Chinese culture suffers bad press internationally because of its love of idiom; as do Japanese and Korean culture as well. It commonly makes literally translated dispatches look absurd. Who can forget the celebrated Cold War phrase "running dogs of imperialism"? Such are an easy butt of humour; and they unfairly evoke a kind of group mind control.

A Doonesbury cartoon demonstrates. Honey (can I assume a certain level of shared cultural context here?) has prepared a bumper sticker for Duke's presidential campaign. It reads, in ringing Chinese style, "The people rejoice at the imminent wiping out of the two pests and their lackeys."

It probably wouldn't play in Peoria.

So plain language has a cultural and a political agenda. This is a plain fact. Orwell, at least, was completely aware of this aspect of plain language. He was a political animal, on the animal farm, and he saw plain language as a protection against oppressive politics. Remember the title of his seminal essay on the subject: "Politics and the English Language." It's as plain as that. Since then, the history of the plain language movement has been a history of promoting openness in government.

The elimination of "cliche," or standard phrases, is in particular an explicitly political tool. Stock phrases favour conservatism, which is to say, conventional wisdom.

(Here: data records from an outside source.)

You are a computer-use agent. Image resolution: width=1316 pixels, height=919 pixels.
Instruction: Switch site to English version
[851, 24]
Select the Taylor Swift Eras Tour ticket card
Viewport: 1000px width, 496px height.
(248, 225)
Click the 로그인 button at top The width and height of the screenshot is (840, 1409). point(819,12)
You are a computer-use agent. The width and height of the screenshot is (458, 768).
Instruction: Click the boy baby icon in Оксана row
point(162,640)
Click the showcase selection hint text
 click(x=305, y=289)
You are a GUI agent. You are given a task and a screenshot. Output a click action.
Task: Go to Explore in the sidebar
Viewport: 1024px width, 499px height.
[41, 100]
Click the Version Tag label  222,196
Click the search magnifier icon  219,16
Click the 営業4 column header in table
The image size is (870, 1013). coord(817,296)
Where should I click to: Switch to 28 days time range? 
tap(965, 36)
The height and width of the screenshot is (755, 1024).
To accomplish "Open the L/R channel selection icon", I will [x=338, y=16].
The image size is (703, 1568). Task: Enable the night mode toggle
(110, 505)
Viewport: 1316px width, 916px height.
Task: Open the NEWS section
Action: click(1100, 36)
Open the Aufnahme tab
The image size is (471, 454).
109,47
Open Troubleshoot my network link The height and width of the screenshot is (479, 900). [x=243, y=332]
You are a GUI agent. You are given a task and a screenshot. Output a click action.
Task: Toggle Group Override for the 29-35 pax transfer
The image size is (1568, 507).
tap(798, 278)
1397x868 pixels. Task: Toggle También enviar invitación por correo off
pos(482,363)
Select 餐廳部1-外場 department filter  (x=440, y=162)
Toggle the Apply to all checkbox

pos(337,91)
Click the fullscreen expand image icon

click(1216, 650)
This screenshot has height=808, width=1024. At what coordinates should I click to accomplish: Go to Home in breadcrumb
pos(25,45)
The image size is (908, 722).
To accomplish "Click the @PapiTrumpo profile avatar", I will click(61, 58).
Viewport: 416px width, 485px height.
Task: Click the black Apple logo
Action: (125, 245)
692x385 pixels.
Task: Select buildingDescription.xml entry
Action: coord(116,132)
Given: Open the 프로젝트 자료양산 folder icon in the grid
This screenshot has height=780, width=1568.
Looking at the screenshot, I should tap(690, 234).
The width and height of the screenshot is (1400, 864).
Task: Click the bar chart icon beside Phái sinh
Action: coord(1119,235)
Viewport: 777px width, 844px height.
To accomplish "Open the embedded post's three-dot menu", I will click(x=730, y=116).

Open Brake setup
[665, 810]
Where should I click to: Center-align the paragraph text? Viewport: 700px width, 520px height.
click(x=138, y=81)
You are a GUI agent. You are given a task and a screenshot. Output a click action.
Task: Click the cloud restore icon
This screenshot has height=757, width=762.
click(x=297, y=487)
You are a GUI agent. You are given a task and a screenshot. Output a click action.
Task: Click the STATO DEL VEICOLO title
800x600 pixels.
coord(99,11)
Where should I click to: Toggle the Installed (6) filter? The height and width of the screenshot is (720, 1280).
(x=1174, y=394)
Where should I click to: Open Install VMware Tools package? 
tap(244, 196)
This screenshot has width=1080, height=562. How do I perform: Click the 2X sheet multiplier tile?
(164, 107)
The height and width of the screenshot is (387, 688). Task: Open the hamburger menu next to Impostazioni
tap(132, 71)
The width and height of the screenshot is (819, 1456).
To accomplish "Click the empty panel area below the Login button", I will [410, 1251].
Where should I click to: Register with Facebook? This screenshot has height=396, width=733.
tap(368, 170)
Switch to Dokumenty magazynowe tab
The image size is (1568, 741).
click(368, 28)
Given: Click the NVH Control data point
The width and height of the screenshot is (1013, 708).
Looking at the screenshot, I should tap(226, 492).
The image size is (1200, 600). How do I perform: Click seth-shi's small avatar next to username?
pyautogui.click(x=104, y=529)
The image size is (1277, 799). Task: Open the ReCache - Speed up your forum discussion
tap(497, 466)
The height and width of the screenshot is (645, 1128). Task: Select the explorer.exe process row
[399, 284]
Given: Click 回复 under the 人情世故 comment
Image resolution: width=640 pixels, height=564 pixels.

Most cultures value conventional wisdom, conservatism, more than the modern West. We do not respect our ancestors to that extent.

African-American culture is an example. As a piece floating around on the Internet outlines, cliches are necessary to writing the blues, the classic expression of the African-American soul. Rule number one: "Most blues begin 'woke up this morning.'" Rule number 5: "Blues cars are Chevies and Cadillacs. Other acceptable blues transportation is Greyhound bus or a southbound train." Rule number 4 says it all: "The blues are not about limitless choice." (3)

In sum, the drive for originality in language, and indeed the shunning of polite forms, reinforces a favourable view toward change in political and social spheres, and toward human equality.

We cannot separate this from plain language, it seems to me, and so we just have to face the moral choice: do we have the right to assume these are absolute values.

Can we live with this? For there will be opposition. As the US discovered in Viet Nam, some cultures don't want this; or at the very least, remain unconvinced.

But this is only one aspect of a broader dilemma. Do we believe in human rights? If we do not believe in human rights as universal, we do not believe in human rights at all: that is what holding them as "self-evident" and "inalienable" means. If they can be legitimately withheld from Afghans by their government, because of cultural differences, they can legitimately be withheld from blacks in America, or Jews in Germany, as well.